- **WHAT IS REQUIRED**: Rewrite the interview's passage between "After my work" and "in my work.", inclusive, updating "Ulan Batar" to "Ulaanbaatar".

- **PAGE EXTRACT**:
I think the environment is the main topic for my generation. That’s why it was important for me to do a project that deals with an environmental disaster. I was surprised that I hadn’t heard about the issues at Lake Urmia. I wanted to know more about it and in September 2018 I travelled to the lake for the first time.
ON A MORE
Are your works more of a dialogue, a trace or a denunciation?
I always try to talk with the protagonists. I think trust and honesty are extremely important. With my work I do not want to present a finished opinion to the audience, but rather ask questions.
Do you wish to make viewers wonder or do you prefer to question them?
I want to make the viewer wonder. I don’t want to just give simple answers. I want the images to weave themselves into a complex series. It would be best if the audience is more interested in the topic after looking at the pictures.
How would you compare your last work with the next?
Thematically, I would definitely like to continue working on aspects of the climate crisis.
What are your current and future projects?
After my work about Lake Urmia in Iran, I started working on the yurt districts around Ulan Batar in Mongolia. Here, too, the environmental problem and climate crisis are closely linked to the topic. But Corona stopped everything for me. For photographers this is of course a difficult situation. As soon as it is possible to travel again, I will continue with the new project in Mongolia.
Do you have anything else to add? I’ll let you have the last word…
Thank you for the interview and the interest in my work.

- **DATA SECTION**:

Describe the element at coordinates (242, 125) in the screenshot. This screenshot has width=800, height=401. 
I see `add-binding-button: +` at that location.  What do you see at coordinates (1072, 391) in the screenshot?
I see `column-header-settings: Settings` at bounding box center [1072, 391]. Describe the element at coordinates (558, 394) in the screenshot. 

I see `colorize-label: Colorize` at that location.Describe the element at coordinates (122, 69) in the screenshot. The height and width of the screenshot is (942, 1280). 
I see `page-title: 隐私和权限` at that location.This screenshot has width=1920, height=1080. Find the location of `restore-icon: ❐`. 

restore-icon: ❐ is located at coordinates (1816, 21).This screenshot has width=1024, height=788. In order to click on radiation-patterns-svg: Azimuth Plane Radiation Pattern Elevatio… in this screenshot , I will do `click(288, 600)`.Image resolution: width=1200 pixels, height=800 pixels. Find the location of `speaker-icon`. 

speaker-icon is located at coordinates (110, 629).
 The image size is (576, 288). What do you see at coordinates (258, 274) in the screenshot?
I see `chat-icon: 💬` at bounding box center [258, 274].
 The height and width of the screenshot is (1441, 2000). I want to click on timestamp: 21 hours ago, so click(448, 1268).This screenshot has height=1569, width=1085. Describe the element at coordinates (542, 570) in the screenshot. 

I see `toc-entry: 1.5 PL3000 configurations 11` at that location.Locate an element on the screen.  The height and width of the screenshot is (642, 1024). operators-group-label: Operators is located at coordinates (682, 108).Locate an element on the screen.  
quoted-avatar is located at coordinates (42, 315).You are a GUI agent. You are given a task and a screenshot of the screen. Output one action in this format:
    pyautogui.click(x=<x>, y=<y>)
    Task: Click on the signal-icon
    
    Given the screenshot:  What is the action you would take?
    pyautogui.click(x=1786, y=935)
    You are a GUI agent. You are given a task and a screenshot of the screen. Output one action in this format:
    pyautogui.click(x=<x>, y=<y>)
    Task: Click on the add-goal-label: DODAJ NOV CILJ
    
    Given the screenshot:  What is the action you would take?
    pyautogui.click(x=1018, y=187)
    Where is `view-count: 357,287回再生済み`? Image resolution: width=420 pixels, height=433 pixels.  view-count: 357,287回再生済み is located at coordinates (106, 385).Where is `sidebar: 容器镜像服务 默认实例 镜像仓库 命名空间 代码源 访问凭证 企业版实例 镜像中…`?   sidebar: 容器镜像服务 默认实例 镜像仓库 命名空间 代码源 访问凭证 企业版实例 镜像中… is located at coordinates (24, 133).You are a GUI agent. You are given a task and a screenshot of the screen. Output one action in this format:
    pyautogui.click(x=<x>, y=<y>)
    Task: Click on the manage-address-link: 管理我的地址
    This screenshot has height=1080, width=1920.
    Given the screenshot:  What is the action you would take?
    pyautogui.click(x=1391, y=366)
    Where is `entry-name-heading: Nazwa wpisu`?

- **RESULT BELOW**:
After my work about Lake Urmia in Iran, I started working on the yurt districts around Ulaanbaatar in Mongolia. Here, too, the environmental problem and climate crisis are closely linked to the topic. But Corona stopped everything for me. For photographers this is of course a difficult situation. As soon as it is possible to travel again, I will continue with the new project in Mongolia.
Do you have anything else to add? I’ll let you have the last word…
Thank you for the interview and the interest in my work.